• GOAL OF THE EXERCISE: Give all the lines below again, exactly, with no pictures.

• TASK INPUT:
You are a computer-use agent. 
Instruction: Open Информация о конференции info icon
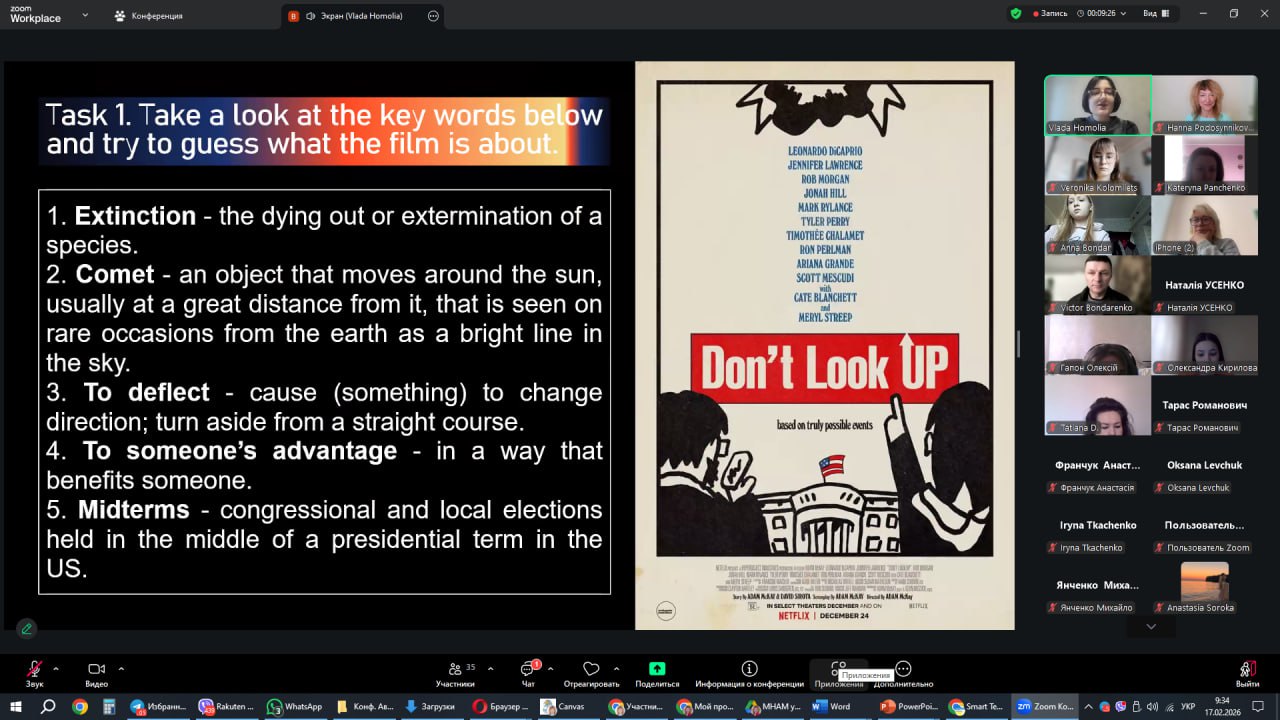click(x=749, y=669)
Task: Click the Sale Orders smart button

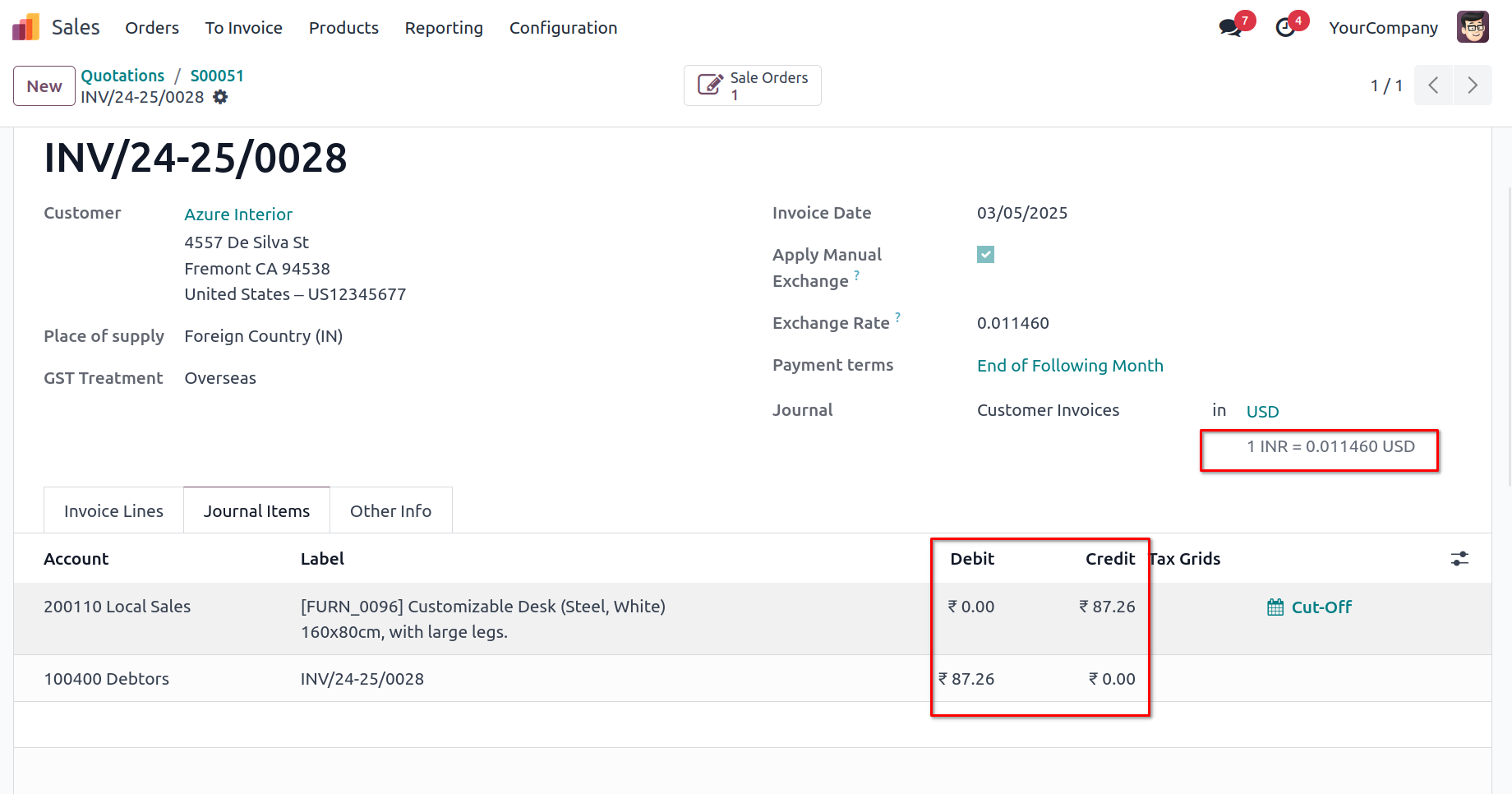Action: click(752, 85)
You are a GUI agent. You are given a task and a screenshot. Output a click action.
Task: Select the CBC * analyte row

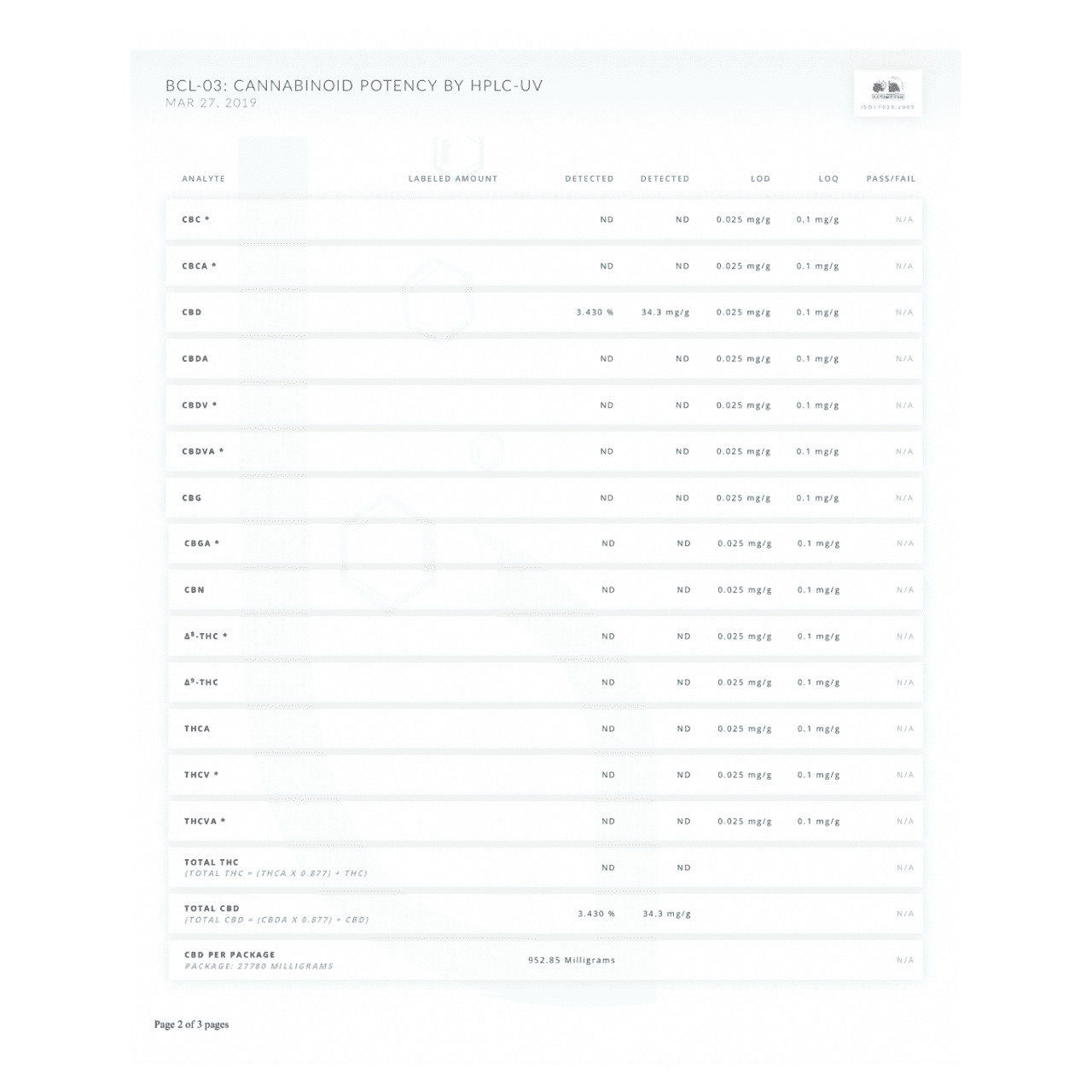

• EXERCISE RESULT:
You are a computer-use agent. 
Instruction: Open Информация о конференции info icon
click(x=749, y=669)
Task: Click the Sale Orders smart button

Action: click(752, 85)
You are a GUI agent. You are given a task and a screenshot. Output a click action.
Task: Select the CBC * analyte row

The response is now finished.